The Shinano Ichirizuka (品濃一里塚) is a historic Japanese distance marker akin to a milestone, comprising a pair of earthen mounds located in what is now part of Totsuka-ku, Yokohama, Kanagawa Prefecture in the Kantō region of Japan. It was designated a Kanagawa Prefecture Historic Site in 1966.

==Overview==
During the Edo period the Tokugawa shogunate established ichirizuka on major roads, enabling calculation both of distance travelled and of the charge for transportation by kago or palanquin. These mounds denoted the distance in ri (3.927 km) to Nihonbashi, the "Bridge of Japan", erected in Edo in 1603. They were typically planted with an enoki or Japanese red pine to provide shelter for travelers. Since the Meiji period, most of the ichirizuka have disappeared, having been destroyed by the elements, modern highway construction and urban encroachment. In 1876, the "Ichirizuka Abolition decree" was issued by the Meiji government and many were demolished at that time. Currently, 17 surviving ichirizuka are designated as national historic sites.

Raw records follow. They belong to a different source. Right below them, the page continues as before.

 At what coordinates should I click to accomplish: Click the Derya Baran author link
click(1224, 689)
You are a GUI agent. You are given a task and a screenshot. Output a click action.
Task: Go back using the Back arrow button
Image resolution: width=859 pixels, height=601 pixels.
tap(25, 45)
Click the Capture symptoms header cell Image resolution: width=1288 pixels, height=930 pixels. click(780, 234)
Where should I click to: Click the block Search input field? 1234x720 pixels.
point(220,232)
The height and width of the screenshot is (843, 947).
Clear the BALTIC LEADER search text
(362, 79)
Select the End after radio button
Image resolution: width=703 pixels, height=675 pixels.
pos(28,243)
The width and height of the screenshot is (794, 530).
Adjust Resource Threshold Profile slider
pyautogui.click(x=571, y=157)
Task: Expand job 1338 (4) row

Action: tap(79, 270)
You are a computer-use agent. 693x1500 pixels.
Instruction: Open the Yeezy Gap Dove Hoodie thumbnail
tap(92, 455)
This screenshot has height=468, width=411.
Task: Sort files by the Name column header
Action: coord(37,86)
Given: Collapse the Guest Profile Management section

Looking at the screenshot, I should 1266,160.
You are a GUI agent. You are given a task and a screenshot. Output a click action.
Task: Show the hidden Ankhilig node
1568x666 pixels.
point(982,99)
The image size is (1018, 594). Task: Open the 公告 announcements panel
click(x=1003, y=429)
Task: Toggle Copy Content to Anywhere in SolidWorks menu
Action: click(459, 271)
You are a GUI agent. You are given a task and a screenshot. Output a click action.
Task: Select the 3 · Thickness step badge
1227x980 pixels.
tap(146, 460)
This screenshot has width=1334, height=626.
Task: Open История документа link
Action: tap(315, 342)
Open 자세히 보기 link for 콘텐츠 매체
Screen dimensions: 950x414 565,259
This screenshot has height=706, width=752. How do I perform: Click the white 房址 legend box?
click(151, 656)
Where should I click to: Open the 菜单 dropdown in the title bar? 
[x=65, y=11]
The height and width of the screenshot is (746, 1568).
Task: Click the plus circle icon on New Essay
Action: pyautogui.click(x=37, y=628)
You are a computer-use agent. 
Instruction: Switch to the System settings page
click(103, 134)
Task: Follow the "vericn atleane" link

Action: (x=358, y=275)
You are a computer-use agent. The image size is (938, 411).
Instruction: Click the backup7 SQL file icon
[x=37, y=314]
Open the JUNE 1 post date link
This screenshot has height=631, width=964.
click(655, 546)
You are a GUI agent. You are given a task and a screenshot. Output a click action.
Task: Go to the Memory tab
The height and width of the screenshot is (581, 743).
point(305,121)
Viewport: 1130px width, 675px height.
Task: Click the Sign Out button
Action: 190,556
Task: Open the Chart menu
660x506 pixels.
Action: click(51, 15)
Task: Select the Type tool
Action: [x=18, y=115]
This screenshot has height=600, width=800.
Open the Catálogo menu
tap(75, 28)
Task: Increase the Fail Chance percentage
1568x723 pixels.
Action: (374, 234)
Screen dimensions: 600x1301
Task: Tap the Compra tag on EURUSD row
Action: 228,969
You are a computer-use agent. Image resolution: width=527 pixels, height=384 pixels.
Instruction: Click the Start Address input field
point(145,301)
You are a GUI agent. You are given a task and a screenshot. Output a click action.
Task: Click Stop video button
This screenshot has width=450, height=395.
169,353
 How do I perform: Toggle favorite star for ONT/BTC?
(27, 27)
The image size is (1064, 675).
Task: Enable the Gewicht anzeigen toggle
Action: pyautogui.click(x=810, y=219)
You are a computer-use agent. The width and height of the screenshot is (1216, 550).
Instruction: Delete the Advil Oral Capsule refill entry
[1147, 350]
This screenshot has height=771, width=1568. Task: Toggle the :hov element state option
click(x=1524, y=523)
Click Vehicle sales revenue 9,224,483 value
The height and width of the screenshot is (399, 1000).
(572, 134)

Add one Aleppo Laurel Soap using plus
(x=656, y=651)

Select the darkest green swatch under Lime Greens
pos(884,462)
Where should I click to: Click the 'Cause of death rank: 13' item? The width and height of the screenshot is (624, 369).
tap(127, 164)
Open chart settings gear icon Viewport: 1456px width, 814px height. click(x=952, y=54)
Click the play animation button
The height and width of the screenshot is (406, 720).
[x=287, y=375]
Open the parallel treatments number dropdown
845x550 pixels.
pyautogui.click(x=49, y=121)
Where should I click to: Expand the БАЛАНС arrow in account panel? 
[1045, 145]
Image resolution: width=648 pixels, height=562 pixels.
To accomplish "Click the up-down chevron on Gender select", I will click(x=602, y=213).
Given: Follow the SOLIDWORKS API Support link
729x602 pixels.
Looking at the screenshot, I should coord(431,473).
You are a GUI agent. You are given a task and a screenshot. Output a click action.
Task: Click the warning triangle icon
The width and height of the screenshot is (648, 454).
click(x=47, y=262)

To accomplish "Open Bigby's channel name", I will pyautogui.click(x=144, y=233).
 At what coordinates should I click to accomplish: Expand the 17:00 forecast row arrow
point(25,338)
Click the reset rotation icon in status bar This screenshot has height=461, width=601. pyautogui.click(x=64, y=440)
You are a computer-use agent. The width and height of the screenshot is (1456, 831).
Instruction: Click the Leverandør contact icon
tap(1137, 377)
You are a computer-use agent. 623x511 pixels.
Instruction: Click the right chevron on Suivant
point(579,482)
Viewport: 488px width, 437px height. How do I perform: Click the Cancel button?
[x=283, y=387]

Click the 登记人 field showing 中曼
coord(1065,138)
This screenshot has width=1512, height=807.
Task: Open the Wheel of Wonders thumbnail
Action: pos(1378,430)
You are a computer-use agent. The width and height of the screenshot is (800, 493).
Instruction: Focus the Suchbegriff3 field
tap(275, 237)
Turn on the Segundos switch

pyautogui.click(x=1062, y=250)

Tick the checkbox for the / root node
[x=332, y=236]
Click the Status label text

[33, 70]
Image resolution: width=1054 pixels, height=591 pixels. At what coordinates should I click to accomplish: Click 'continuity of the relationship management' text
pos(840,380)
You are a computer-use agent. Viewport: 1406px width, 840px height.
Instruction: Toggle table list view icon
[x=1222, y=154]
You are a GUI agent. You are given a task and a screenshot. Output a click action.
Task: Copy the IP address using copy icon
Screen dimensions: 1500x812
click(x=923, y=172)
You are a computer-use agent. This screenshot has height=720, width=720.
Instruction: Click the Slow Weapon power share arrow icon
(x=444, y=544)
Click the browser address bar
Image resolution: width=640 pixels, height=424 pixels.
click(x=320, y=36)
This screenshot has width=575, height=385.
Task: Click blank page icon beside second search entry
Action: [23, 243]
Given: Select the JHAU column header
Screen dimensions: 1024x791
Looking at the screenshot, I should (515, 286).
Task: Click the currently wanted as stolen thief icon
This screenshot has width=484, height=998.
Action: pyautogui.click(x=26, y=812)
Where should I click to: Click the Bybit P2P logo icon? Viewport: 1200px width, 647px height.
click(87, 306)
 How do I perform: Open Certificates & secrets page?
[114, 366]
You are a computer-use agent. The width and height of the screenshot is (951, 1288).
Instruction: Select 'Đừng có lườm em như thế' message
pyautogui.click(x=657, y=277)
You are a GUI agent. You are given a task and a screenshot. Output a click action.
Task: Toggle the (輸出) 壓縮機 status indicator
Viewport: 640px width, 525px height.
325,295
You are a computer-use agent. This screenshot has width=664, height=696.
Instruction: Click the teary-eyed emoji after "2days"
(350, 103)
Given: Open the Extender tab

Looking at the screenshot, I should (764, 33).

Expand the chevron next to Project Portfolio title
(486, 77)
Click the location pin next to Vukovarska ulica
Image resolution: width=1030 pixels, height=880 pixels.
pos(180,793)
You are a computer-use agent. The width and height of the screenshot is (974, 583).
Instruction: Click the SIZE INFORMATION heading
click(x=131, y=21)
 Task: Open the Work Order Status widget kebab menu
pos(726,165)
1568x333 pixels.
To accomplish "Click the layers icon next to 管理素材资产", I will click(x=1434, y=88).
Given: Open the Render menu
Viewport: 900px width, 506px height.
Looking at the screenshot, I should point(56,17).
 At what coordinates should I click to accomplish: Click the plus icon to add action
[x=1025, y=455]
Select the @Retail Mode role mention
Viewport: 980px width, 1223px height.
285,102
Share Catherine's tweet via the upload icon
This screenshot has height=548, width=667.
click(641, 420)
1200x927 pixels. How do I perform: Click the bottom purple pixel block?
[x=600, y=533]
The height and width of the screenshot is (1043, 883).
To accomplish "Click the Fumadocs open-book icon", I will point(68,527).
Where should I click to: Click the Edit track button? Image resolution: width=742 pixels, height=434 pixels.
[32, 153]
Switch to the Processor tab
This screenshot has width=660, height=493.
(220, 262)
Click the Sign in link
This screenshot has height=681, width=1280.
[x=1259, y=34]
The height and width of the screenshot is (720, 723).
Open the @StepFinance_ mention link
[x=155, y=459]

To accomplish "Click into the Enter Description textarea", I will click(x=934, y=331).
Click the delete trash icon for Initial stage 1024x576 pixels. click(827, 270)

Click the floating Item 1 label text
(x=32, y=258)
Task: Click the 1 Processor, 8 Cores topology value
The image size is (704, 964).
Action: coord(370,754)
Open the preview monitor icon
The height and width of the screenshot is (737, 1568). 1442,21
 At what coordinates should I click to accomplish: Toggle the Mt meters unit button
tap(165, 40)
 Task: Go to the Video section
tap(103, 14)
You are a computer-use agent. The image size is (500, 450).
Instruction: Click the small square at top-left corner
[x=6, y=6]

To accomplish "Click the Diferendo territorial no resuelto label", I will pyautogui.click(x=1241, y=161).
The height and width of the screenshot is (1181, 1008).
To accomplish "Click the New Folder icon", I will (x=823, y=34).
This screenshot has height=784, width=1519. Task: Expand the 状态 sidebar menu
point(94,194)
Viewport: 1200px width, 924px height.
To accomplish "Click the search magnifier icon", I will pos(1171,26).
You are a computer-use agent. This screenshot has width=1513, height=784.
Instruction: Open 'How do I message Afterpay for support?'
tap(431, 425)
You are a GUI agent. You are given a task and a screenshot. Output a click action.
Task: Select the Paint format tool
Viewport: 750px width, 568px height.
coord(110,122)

In the case of the Shinano Ichirizuka, the mounds flank the Tōkaidō, one of the Edo Five Routes and the main connection between Edo and Kyoto. The Shinano Ichirizuka is the ninth milestone from Nihonbashi, the starting point of the Tōkaidō road, and is located almost midway between Hodogaya-juku and Totsuka-juku. Two mounds were erected on either side of the old Tōkaidō road, which runs north-south on a hilltop. The eastern mound belonged to Hirado Village, and the western mound belonged to Shinano Village.

The current surface of the old Tōkaidō road has been lowered than before, creating a cut-through, resulting in a difference in elevation between the two milestones. However, the Shinano Ichirizuka is the only one in Kanagawa Prefecture where mounds remain on both sides of the road almost unchanged from their original form. The western mound is now "Shinano Ichirizuka Park", and the eastern mound is now "Ichirizuka Park".

The Shinano Ichirizuka is about 850 meters east of Higashi-Totsuka Station on the JR East Tōkaidō Main Line.